Excerpted text =>
-.-.-

There seemed to be a mutual feeling of disappointment and sadness between the two of us in those brief remaining moments…disappointment and sadness over where her life had taken her…and disappointment and sadness that I did nothing more than give her a dollar.

She clutched that damned dollar in her fist…she actually clutched the dollar…then turned and walked away. I just stood there for another few seconds, watching her as she left. Possibly, she was going to find somebody else walking through “The Gauntlet”…somebody whose life seemed better than her own…and offer to sing to them as well…for a dollar.

I spent the remainder of that day replaying those events in my mind, over and over again…wishing I had handled things differently…wondering if I really could have actually done anything different. I cried that same night when I thought about her and her offer. In all honesty, I’m about to cry right now as I type this. I wonder how many other people had she offered to sing to in the past. I wonder how many more people she will offer to sing to in the future. And I wonder if anybody will ever actually hear her sing…and perhaps hear the message she’s trying to express within her song.

-.-.-

Complete the following =>
(a) Answer these questions about the passage on the woman who offered to sing:
(i) What did the writer give her?
(ii) What did she do with it right afterward?
(iii) When did the writer cry?
(b) Rewrite the records starting at the line containing "You are a GUI" and ending at the last record, putting "symbol" in place of "icon" and changing nothing else. Leave the pictures out.

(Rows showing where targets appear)
-.-.-

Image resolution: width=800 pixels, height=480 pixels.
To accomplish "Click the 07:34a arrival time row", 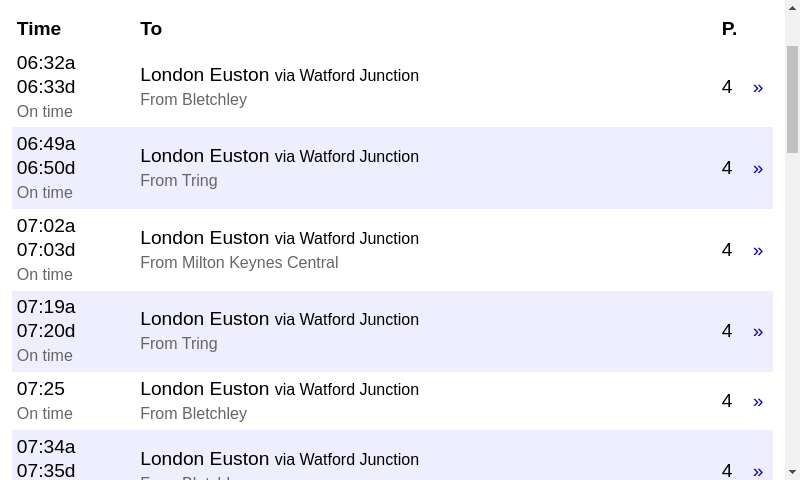I will (46, 447).
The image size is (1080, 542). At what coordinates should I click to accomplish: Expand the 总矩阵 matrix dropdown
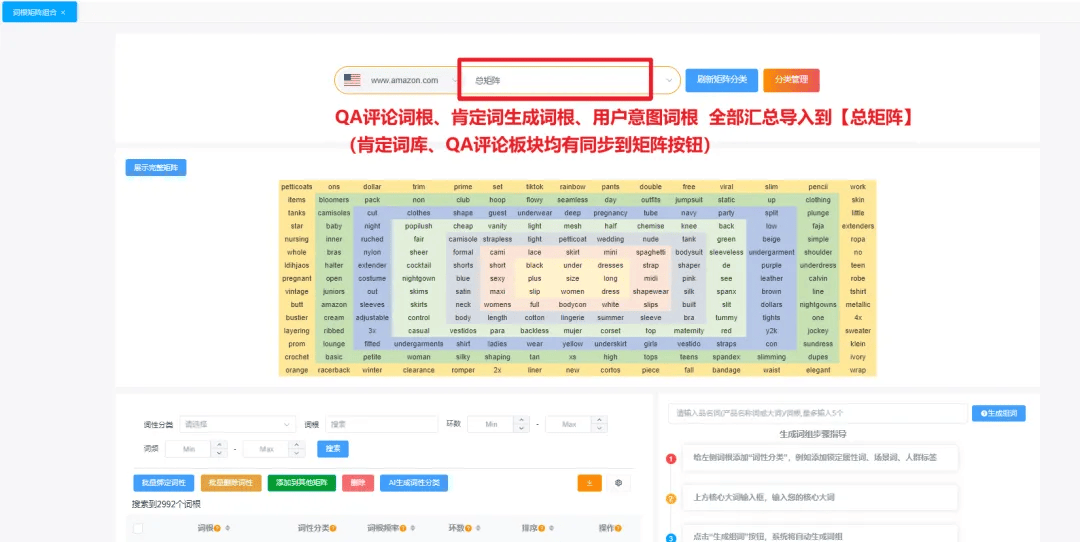click(669, 80)
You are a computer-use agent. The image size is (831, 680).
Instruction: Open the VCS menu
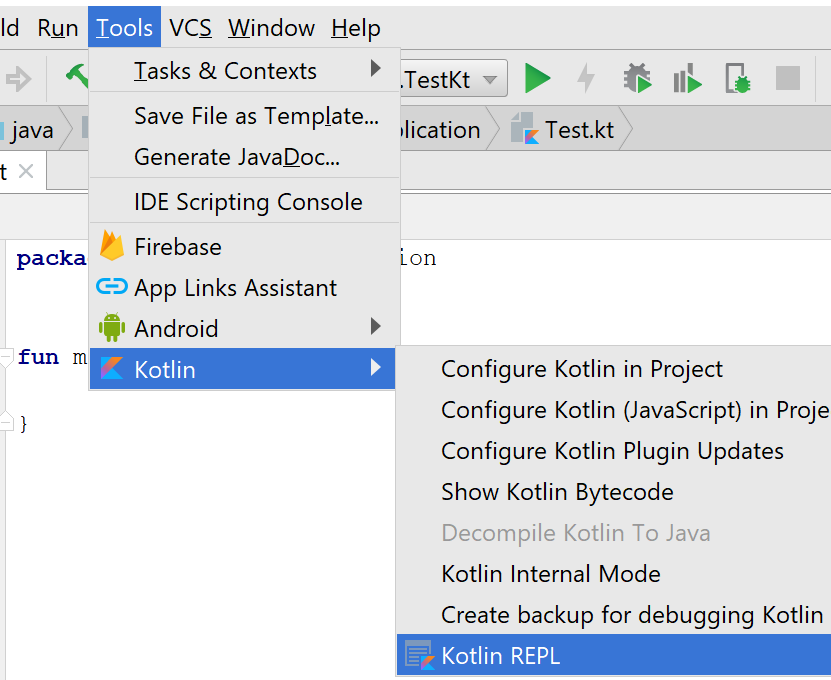(190, 28)
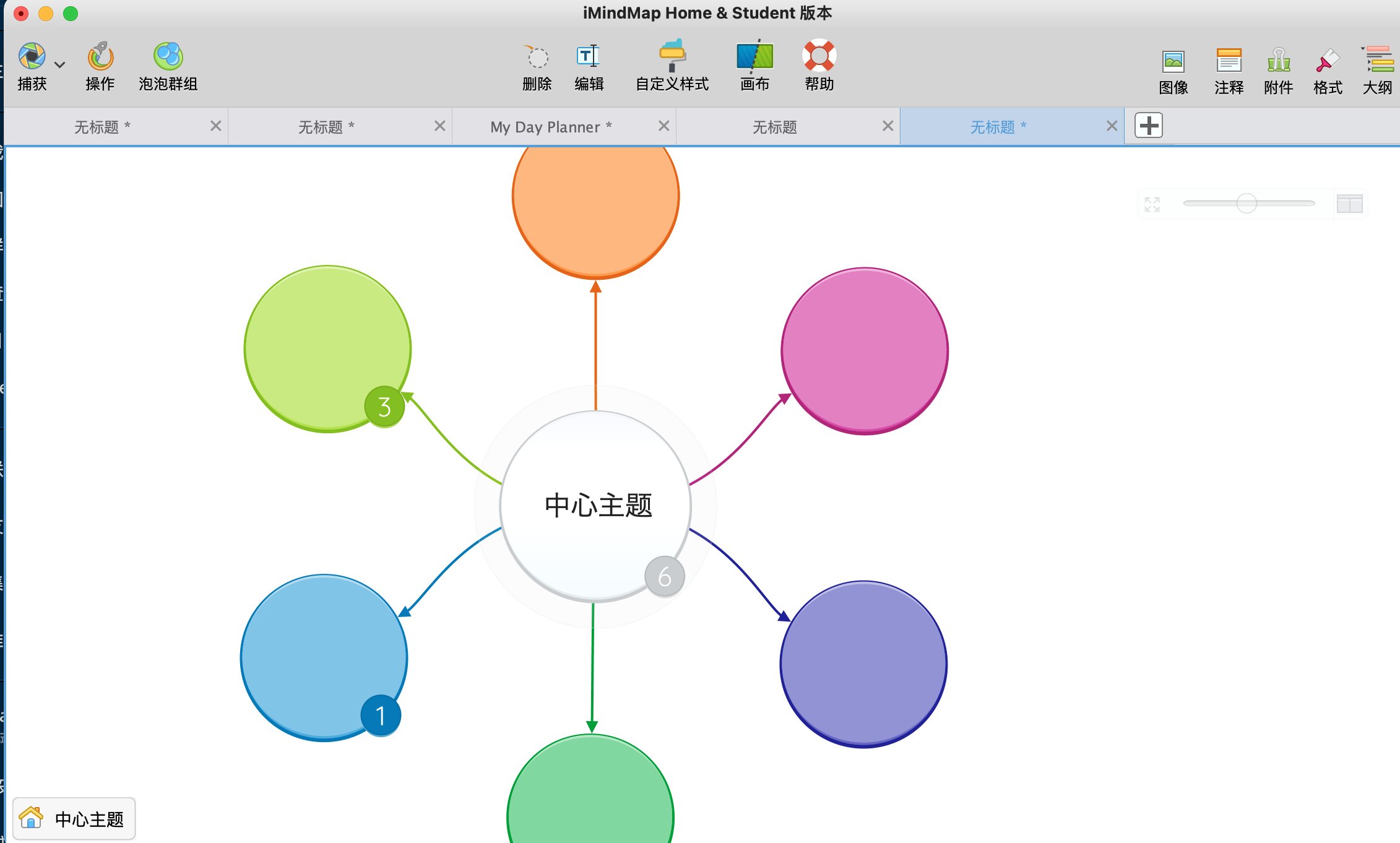Add a new tab with plus button

1148,126
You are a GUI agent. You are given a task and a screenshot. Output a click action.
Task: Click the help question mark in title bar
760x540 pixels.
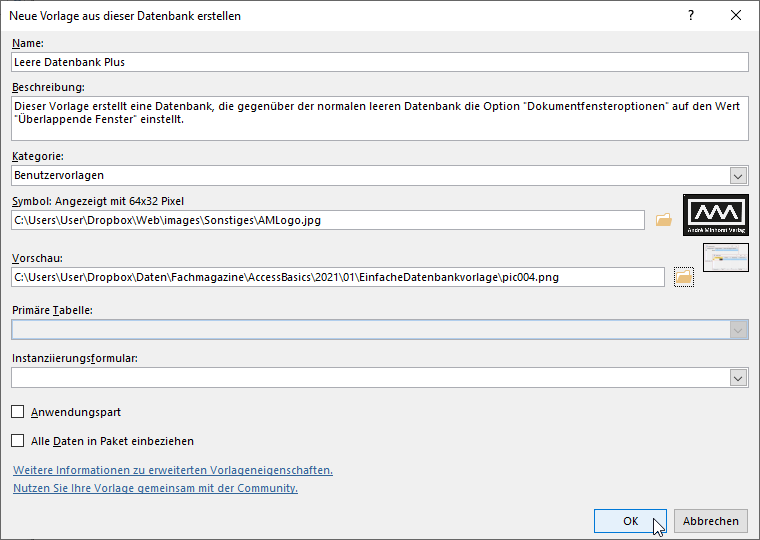tap(690, 16)
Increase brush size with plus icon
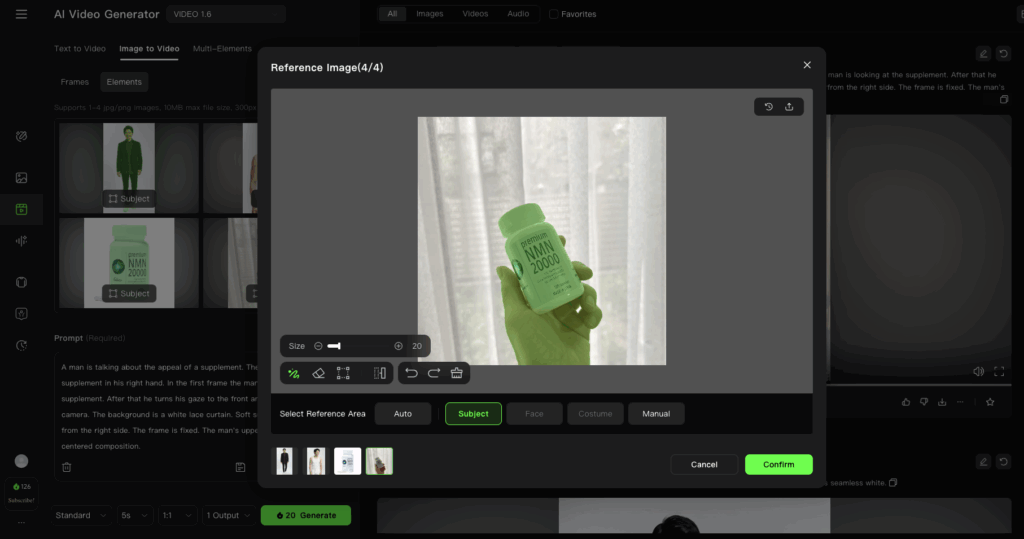This screenshot has height=539, width=1024. tap(398, 346)
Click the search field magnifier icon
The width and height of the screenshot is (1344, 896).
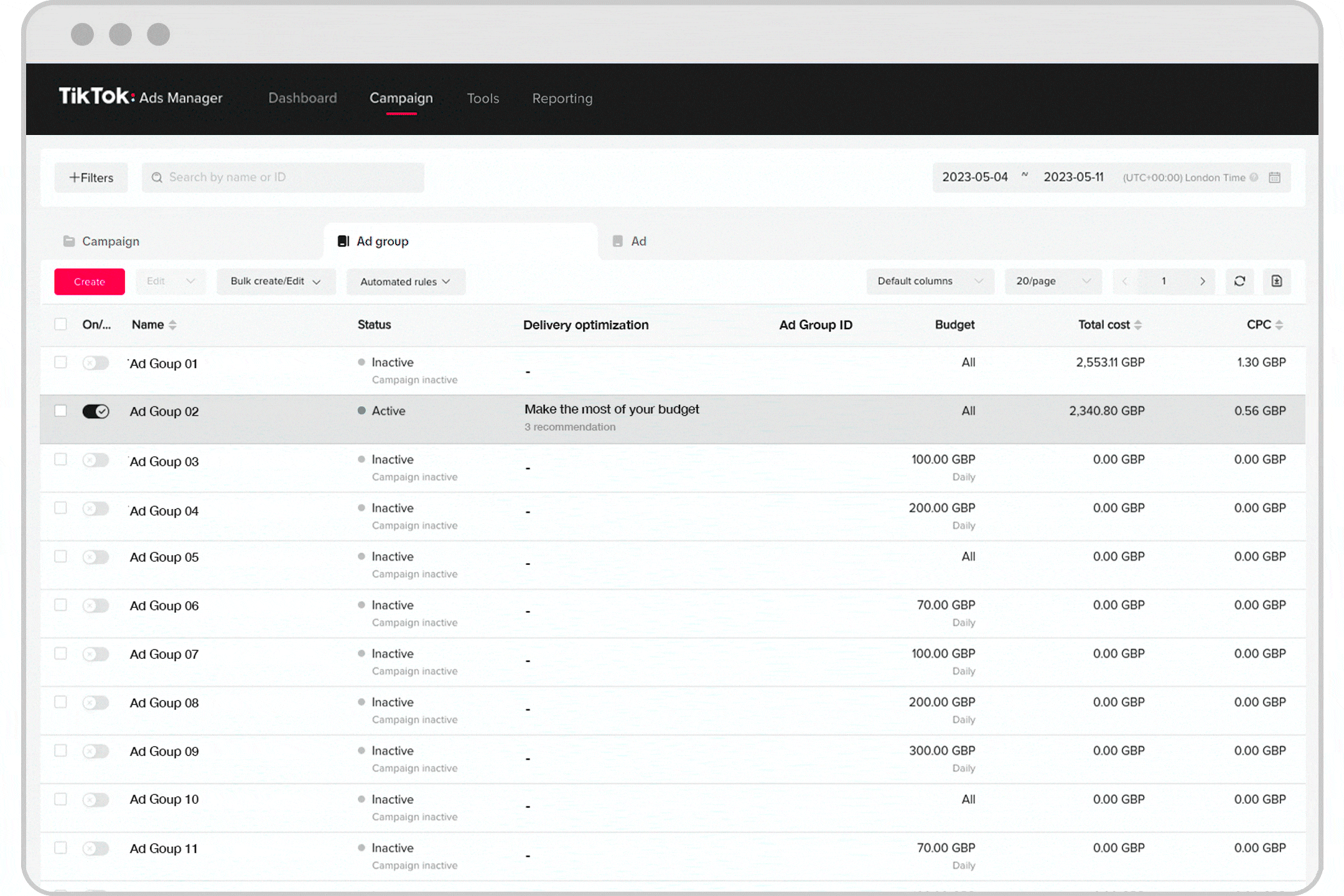coord(159,177)
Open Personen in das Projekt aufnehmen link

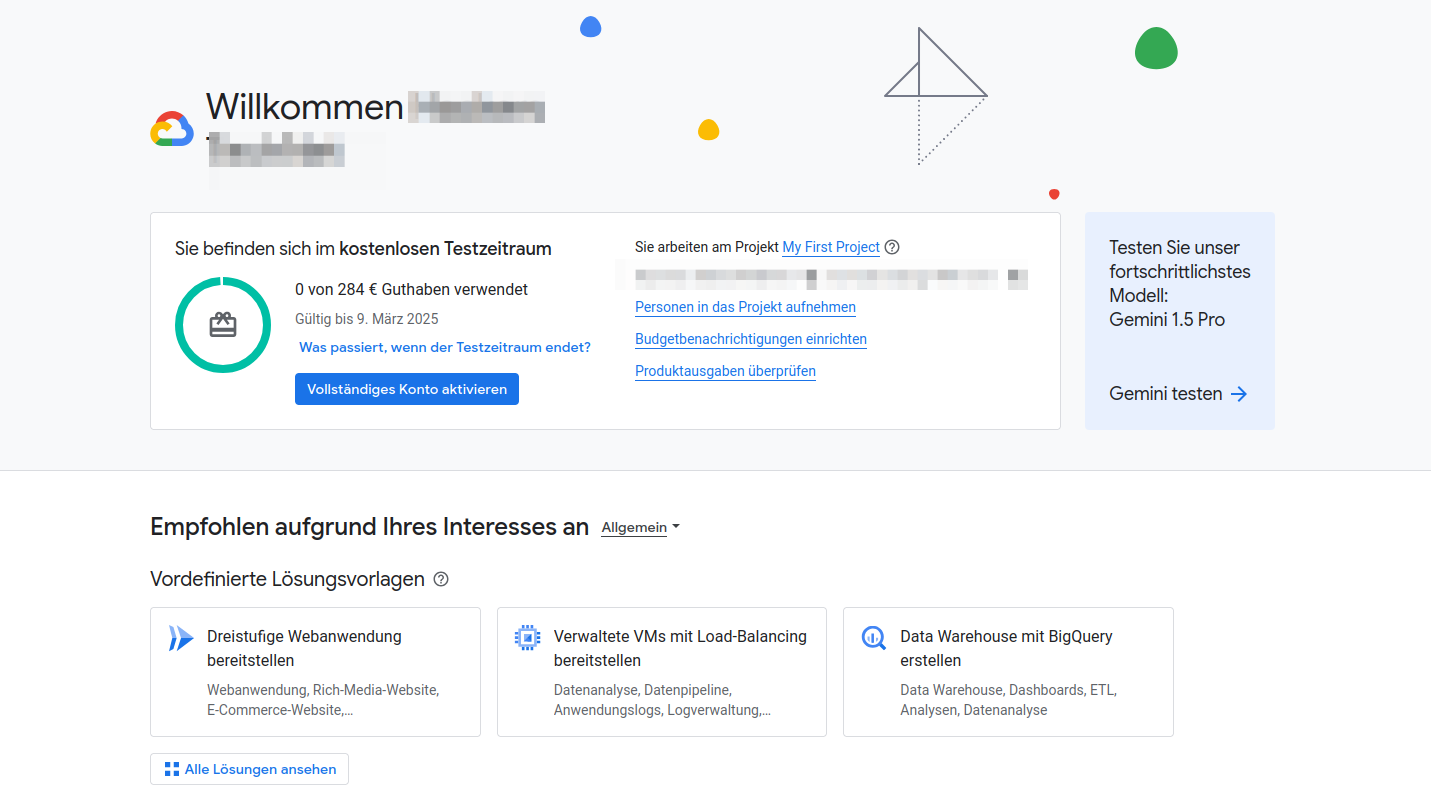[x=745, y=307]
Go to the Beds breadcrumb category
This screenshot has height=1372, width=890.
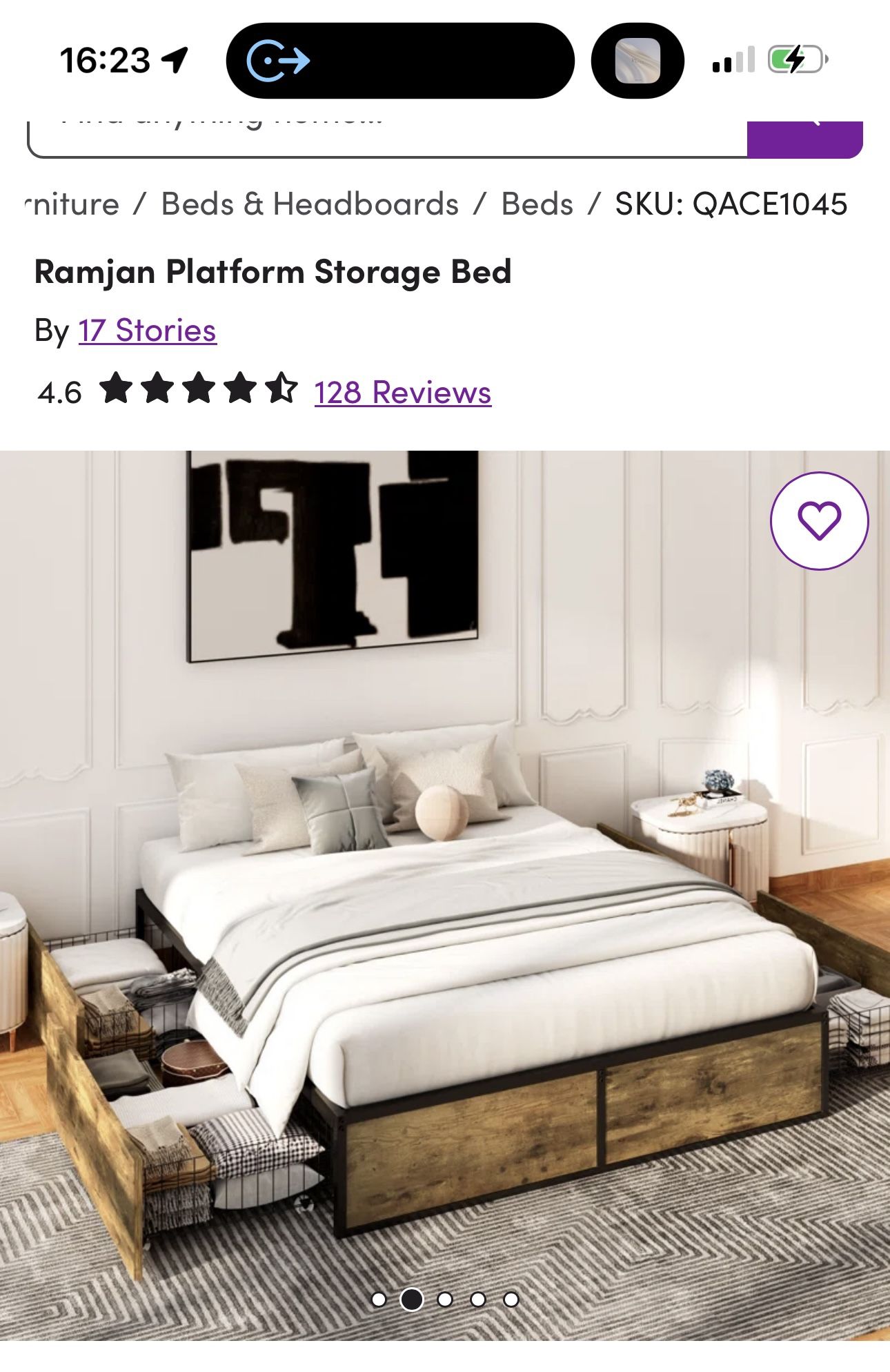pos(537,204)
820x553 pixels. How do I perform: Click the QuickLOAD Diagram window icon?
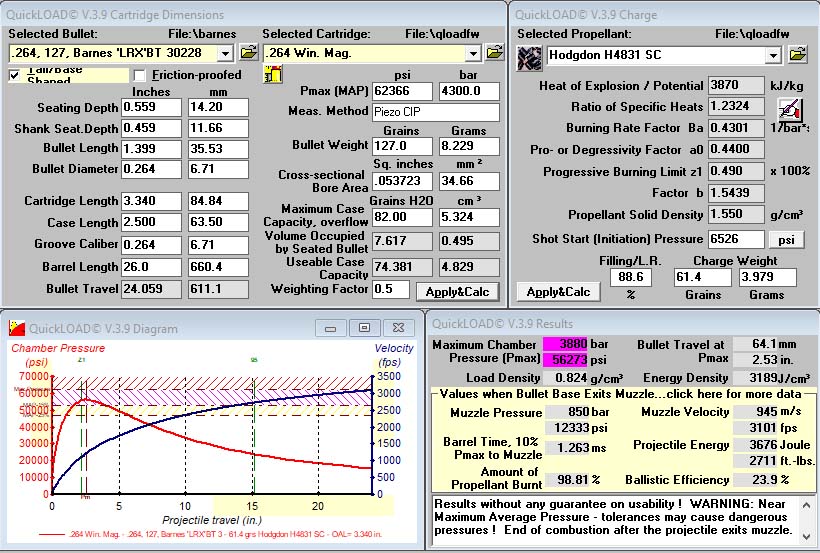(17, 329)
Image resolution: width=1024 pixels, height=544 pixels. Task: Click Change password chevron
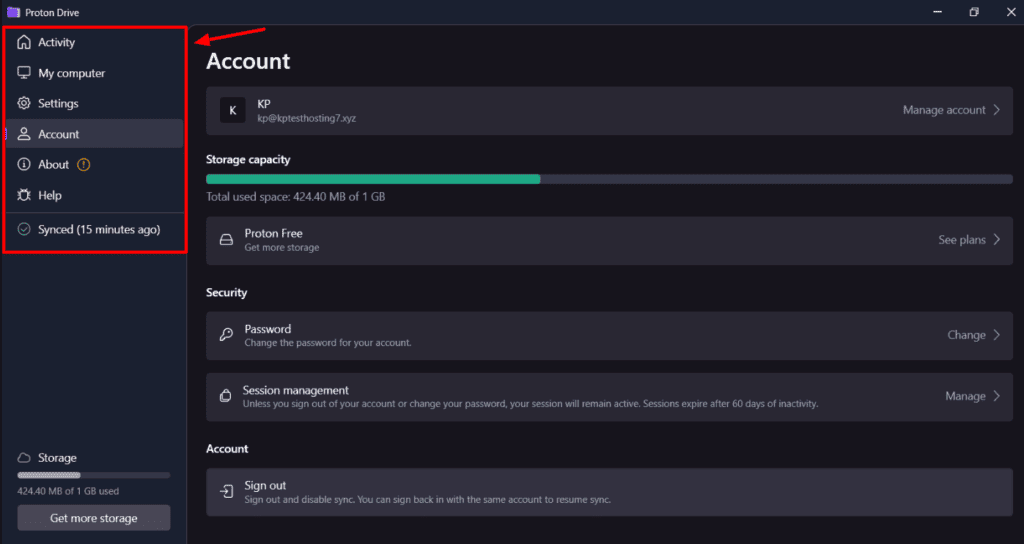[996, 335]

-.-.-

Written responses =>
(a)
(i) A dollar.
(ii) She clutched it in her fist, then turned and walked away.
(iii) That same night, when thinking about her and her offer.

(b)
You are a GUI agent. You are given a task and a screenshot. Output a click action.
Task: Click the help question mark in title bar
760x540 pixels.
tap(690, 16)
Increase brush size with plus symbol
This screenshot has height=539, width=1024. tap(398, 346)
Click the search field magnifier symbol
The width and height of the screenshot is (1344, 896).
coord(159,177)
Open Personen in das Projekt aufnehmen link

[x=745, y=307]
Go to the Beds breadcrumb category
This screenshot has height=1372, width=890.
pos(537,204)
820x553 pixels. How do I perform: Click the QuickLOAD Diagram window symbol?
(17, 329)
Image resolution: width=1024 pixels, height=544 pixels. Task: Click Change password chevron
[996, 335]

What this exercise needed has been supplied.